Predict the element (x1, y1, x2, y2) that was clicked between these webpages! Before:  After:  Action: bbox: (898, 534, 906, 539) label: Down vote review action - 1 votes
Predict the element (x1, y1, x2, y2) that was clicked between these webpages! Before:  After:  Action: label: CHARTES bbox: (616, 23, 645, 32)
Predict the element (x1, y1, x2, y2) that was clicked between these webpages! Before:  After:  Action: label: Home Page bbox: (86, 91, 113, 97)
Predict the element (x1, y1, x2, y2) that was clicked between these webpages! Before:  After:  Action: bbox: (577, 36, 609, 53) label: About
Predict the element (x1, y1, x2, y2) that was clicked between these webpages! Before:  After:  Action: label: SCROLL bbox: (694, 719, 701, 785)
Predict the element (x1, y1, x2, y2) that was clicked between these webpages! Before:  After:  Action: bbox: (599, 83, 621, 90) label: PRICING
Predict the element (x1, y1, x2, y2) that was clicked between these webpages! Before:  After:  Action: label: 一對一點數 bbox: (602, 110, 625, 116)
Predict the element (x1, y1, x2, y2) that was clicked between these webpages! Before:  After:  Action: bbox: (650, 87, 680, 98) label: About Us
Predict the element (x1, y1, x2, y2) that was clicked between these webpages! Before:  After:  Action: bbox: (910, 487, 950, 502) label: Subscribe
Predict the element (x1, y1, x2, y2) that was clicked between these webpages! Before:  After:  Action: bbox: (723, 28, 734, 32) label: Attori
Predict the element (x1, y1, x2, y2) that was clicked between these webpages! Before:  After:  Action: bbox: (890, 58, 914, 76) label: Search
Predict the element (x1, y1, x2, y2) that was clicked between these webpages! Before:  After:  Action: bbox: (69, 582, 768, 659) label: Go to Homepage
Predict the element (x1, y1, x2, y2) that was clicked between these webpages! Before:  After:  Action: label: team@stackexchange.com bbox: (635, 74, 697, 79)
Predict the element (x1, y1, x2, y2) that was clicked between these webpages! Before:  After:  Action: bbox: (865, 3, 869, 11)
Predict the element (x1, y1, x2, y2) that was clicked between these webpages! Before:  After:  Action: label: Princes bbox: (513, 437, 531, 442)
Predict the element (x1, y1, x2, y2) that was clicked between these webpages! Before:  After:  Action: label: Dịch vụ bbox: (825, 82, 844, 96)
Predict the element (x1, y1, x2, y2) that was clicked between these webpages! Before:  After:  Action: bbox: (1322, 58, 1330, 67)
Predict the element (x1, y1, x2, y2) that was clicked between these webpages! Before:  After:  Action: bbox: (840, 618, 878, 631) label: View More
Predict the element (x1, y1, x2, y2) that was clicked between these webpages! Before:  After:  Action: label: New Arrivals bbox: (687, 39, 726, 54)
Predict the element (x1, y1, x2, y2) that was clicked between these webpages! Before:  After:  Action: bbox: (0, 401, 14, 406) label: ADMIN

##########

- _Your task_:
Express the records between the lines holding "90) label: PRICING" and "76) label: Search", inclusive, as a two-column CSV with the columns text and answer. Give one row per record, with each value in a single quoted field and line breaks replaced by spaces.

- _Output below_:
text,answer
"Predict the element (x1, y1, x2, y2) that was clicked between these webpages! Before:  After:","Action: bbox: (599, 83, 621, 90) label: PRICING"
"Predict the element (x1, y1, x2, y2) that was clicked between these webpages! Before:  After:","Action: label: 一對一點數 bbox: (602, 110, 625, 116)"
"Predict the element (x1, y1, x2, y2) that was clicked between these webpages! Before:  After:","Action: bbox: (650, 87, 680, 98) label: About Us"
"Predict the element (x1, y1, x2, y2) that was clicked between these webpages! Before:  After:","Action: bbox: (910, 487, 950, 502) label: Subscribe"
"Predict the element (x1, y1, x2, y2) that was clicked between these webpages! Before:  After:","Action: bbox: (723, 28, 734, 32) label: Attori"
"Predict the element (x1, y1, x2, y2) that was clicked between these webpages! Before:  After:","Action: bbox: (890, 58, 914, 76) label: Search"